▸ **Extracted entries**:
- - -

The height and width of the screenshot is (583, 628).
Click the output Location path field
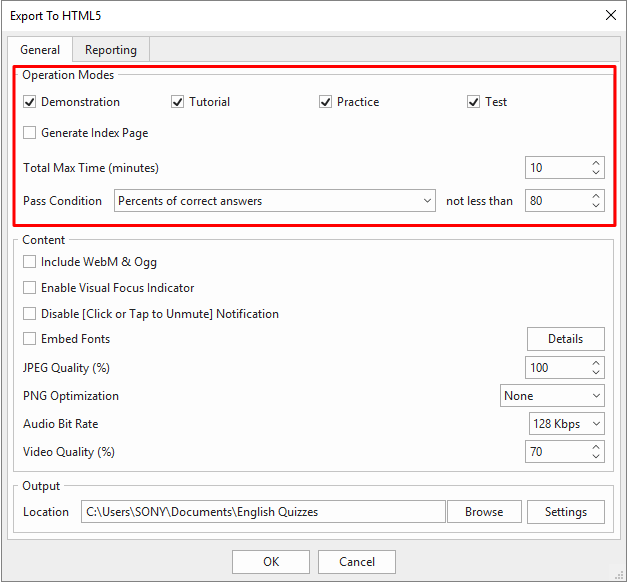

- - -

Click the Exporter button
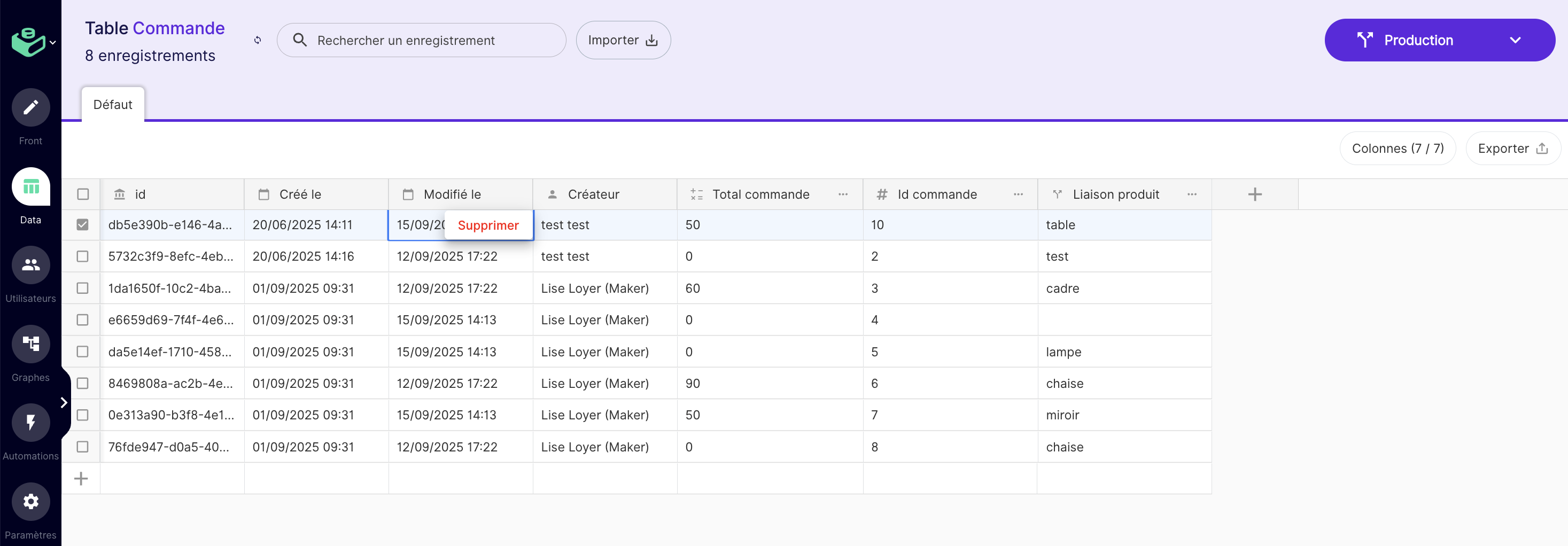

- - -

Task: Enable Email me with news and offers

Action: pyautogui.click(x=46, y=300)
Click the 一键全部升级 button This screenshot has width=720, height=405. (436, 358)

- - -

Within the data above, pick out all lines holding the word "width".

▸ **Task output**:
The height and width of the screenshot is (583, 628).
Click the 一键全部升级 button This screenshot has width=720, height=405. (436, 358)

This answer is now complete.